◆ **Extrait de page**:

La perte de confiance était manifestement totale hier sur l'ensemble des places boursières mondiales où l'on soldait et bradait à tout va. Les fondamentaux des économies américaine et européennes sont mauvais et, pour une fois, ce n'est pas une clause de style : le monde tremble. Panique générale dans les Bourses.

Les Etats-Unis, c'est un quart de l'économie mondiale, l'Europe compte pour un tiers. Or, les deux économies sont en panne de croissance. Les Etats-Unis sont en risque de récession et en Europe, la crise de la dette menace de s'étendre. La dégradation de la dette souveraine américaine par l'agence Standard & Poor's aura ajouté un peu plus au climat de peur générale qui gagne les marchés.

Depuis au moins une dizaine de jours, les marchés boursiers connaissaient un krach rampant. Les Bourses ont perdu entre 15 et 20% de leur valeur en dix jours, ce qui est énorme. Le krach de 1929 avait connu une perte de 30% en deux jours. Dans la crainte générale, les investisseurs bradent et liquident les positions, faisant craindre aux spécialistes un krach en bonne et due forme. Certains affirment que c'est déjà le krach. La crise financière de 2008 a échaudé les investisseurs (Hedge Funds, multinationales, banques, gestionnaires de fortunes, fonds souverains?) qui deviennent sensibles à toutes les mauvaises nouvelles et liquident sans hésitation dans l'idée de sauver les meubles. Et en matière de mauvaises nouvelles, ils ont été bien servis par l'état des économies américaine et européennes.

Éléments listés dans un jeu de données:
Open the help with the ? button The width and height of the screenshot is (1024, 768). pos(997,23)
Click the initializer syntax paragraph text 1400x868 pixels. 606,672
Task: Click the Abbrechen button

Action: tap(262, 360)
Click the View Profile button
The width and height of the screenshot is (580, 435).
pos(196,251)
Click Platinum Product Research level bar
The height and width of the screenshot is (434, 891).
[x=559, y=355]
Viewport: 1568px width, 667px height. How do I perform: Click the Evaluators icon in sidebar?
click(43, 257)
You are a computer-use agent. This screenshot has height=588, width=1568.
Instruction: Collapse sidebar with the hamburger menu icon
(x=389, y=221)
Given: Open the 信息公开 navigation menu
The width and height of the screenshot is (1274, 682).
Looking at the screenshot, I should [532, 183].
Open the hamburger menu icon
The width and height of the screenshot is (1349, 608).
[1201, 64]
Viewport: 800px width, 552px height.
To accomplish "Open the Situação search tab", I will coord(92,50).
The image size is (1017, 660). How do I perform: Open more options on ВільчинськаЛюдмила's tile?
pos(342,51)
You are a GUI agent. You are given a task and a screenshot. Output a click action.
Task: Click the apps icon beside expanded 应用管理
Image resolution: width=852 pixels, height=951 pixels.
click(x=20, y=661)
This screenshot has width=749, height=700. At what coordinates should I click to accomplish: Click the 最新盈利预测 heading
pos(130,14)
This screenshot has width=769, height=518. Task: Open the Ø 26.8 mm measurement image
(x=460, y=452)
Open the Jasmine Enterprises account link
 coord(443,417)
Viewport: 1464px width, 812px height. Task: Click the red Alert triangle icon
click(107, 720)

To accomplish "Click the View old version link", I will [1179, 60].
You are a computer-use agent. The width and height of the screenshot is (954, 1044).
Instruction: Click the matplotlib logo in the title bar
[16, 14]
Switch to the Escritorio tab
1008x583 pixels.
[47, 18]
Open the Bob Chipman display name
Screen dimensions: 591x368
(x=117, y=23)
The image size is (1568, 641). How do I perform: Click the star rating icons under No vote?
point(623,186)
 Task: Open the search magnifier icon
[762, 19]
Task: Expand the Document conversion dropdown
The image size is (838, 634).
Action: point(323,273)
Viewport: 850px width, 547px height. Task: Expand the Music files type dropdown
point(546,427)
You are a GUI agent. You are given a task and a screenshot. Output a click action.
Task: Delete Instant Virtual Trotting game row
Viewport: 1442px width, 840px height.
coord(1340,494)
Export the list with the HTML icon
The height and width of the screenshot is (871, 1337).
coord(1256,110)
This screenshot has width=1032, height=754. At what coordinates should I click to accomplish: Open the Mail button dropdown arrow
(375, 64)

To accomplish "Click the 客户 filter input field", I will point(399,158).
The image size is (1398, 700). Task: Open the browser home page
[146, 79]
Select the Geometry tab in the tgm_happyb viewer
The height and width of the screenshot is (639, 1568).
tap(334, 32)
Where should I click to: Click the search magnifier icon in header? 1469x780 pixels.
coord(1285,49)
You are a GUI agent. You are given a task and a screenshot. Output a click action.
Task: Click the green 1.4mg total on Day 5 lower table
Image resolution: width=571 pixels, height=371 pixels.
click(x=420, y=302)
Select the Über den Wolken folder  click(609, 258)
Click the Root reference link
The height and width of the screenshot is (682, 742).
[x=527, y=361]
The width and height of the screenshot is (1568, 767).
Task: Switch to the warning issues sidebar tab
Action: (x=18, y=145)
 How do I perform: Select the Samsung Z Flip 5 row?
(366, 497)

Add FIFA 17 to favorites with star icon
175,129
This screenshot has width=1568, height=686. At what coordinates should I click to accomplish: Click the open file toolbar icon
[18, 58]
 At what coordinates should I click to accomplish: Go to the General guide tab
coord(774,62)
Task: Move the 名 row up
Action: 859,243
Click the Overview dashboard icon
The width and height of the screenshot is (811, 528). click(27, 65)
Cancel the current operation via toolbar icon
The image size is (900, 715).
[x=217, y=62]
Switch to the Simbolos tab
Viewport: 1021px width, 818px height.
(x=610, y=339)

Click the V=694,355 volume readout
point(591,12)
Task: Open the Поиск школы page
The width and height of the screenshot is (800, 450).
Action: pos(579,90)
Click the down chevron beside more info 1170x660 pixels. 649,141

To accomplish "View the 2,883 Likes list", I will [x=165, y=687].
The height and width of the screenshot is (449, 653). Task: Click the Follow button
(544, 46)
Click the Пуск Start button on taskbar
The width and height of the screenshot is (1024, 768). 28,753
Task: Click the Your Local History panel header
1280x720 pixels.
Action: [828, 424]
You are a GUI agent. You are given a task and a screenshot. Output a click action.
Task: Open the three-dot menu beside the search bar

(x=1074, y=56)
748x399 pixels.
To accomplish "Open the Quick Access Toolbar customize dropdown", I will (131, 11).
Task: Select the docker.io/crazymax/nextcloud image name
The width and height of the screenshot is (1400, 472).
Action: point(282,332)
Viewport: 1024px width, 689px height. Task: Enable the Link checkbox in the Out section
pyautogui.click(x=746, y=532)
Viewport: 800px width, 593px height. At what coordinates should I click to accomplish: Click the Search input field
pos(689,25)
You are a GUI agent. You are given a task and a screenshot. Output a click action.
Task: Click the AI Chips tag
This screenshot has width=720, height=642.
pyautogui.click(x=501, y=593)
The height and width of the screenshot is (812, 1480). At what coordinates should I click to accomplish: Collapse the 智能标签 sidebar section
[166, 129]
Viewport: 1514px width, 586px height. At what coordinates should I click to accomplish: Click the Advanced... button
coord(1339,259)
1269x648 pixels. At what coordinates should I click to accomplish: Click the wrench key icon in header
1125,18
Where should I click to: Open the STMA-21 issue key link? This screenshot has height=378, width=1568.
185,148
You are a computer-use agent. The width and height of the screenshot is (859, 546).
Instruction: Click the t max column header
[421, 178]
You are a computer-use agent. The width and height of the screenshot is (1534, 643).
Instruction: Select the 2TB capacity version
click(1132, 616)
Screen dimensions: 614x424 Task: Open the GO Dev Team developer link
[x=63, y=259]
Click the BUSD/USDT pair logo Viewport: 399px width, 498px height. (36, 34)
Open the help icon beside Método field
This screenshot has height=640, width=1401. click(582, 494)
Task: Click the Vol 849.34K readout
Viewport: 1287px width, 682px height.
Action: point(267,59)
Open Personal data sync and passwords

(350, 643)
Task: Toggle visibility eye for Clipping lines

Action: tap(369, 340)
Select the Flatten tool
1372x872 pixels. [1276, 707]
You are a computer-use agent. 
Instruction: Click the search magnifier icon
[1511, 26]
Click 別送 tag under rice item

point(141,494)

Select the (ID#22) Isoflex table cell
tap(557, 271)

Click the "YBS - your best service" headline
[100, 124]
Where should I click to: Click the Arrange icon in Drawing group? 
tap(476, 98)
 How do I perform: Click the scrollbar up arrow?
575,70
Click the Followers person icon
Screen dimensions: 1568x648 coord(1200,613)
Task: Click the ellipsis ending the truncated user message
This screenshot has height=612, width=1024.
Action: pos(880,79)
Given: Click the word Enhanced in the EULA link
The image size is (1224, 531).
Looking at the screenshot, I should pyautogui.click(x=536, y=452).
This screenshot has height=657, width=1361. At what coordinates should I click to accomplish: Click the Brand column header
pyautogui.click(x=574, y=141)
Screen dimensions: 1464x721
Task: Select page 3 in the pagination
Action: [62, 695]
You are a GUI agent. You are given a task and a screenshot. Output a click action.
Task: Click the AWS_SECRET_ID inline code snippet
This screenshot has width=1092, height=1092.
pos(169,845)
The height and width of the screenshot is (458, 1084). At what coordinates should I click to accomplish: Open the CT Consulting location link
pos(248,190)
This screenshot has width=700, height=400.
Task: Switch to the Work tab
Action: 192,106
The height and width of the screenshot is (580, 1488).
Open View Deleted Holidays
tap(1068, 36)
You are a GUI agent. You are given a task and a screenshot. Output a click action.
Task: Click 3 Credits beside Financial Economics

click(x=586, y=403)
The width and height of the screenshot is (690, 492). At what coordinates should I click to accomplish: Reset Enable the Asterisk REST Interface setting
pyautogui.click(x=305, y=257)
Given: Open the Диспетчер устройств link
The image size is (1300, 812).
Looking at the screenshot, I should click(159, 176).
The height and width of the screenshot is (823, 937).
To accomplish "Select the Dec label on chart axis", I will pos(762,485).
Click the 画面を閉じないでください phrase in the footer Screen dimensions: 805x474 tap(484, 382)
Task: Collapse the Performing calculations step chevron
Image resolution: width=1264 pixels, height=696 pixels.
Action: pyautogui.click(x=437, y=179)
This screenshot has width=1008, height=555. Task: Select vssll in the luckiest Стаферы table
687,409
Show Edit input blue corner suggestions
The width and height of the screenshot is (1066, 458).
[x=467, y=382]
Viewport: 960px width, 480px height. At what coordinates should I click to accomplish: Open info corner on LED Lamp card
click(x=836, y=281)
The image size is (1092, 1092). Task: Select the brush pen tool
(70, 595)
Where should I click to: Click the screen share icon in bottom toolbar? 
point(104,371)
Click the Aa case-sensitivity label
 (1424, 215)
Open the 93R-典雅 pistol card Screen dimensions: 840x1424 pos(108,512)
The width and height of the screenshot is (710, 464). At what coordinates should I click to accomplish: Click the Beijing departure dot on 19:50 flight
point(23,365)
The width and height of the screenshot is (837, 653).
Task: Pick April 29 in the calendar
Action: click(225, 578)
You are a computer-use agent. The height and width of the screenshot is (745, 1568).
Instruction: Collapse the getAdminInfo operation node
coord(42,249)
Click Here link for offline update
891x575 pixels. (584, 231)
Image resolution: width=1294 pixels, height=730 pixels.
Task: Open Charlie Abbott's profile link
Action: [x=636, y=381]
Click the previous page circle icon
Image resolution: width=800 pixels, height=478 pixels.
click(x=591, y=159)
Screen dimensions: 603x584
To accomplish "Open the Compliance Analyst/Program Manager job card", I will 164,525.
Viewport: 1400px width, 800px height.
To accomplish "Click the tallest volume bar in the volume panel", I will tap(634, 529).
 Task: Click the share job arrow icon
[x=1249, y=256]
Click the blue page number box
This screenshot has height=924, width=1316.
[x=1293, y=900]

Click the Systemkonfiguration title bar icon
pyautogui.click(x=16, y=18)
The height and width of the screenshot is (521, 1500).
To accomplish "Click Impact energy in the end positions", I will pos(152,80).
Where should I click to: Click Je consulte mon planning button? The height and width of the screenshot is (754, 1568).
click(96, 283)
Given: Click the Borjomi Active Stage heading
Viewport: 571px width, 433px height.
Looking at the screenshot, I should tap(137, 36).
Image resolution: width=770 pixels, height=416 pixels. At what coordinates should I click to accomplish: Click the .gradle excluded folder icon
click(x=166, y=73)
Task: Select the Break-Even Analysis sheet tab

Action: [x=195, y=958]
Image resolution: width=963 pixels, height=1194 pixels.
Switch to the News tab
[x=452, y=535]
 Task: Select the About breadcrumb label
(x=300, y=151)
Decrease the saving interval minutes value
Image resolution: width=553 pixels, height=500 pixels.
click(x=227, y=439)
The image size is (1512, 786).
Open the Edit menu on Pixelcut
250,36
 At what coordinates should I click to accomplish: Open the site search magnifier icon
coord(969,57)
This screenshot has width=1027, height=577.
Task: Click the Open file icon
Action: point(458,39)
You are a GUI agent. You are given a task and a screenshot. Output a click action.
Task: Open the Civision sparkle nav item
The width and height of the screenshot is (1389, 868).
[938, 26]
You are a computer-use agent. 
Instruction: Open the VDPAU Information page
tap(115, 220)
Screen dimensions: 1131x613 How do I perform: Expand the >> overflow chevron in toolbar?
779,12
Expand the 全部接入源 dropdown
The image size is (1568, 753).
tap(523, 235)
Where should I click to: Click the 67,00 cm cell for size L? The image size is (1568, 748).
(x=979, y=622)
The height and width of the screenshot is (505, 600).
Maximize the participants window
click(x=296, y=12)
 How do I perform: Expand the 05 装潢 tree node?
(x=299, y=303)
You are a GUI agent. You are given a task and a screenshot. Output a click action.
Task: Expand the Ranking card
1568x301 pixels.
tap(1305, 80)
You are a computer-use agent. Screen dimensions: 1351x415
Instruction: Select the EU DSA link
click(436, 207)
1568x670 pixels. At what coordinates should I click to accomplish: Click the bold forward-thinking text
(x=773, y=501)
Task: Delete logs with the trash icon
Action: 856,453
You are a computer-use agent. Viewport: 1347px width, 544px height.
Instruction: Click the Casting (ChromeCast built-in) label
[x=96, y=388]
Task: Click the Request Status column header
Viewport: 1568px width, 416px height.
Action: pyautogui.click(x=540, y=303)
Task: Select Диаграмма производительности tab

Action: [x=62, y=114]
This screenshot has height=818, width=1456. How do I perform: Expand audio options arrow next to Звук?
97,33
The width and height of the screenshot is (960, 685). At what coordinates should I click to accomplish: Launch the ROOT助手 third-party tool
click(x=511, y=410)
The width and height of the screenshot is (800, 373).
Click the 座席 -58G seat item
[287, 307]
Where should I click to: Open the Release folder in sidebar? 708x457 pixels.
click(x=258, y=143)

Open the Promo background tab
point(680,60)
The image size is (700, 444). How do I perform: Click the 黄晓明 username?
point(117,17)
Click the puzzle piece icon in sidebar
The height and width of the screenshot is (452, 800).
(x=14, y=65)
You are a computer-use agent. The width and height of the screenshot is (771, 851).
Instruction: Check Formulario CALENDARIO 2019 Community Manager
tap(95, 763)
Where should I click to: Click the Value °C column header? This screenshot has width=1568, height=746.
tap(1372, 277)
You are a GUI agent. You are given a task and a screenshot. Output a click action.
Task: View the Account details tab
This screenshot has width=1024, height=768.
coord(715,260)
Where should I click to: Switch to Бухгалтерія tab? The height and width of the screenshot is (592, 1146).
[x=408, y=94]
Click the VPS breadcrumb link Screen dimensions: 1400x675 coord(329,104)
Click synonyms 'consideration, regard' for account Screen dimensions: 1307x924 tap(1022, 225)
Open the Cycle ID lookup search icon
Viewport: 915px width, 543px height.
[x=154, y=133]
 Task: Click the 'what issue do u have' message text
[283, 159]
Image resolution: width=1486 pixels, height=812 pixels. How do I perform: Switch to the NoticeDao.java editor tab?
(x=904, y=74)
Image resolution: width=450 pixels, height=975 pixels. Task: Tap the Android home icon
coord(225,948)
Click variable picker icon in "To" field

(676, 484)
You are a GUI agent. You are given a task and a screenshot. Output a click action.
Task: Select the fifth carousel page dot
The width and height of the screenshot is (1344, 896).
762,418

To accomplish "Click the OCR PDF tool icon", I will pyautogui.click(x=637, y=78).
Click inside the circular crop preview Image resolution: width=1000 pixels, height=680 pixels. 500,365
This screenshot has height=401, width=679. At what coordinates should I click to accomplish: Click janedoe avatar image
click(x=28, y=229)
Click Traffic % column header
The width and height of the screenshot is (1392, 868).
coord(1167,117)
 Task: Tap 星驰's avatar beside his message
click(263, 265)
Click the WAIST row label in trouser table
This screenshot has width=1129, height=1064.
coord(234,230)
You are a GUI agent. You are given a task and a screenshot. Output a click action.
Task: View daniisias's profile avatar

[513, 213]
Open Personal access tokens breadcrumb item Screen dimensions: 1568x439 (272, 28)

◆ **Complétez ce qui suit**:
[A] D'après l'extrait sur la panique boursière, combien les Bourses ont-elles perdu en dix jours ?
[B] Recopiez un passage de l'extrait sur la panique boursière : partez des mots "La perte de" et arrêtez-vous après "dans les Bourses.".
Vous n'avez pas besoin de ces lignes.

◆ **Réponses par tâche**:
[A] Entre 15 et 20 % de leur valeur.

[B]
La perte de confiance était manifestement totale hier sur l'ensemble des places boursières mondiales où l'on soldait et bradait à tout va. Les fondamentaux des économies américaine et européennes sont mauvais et, pour une fois, ce n'est pas une clause de style : le monde tremble. Panique générale dans les Bourses.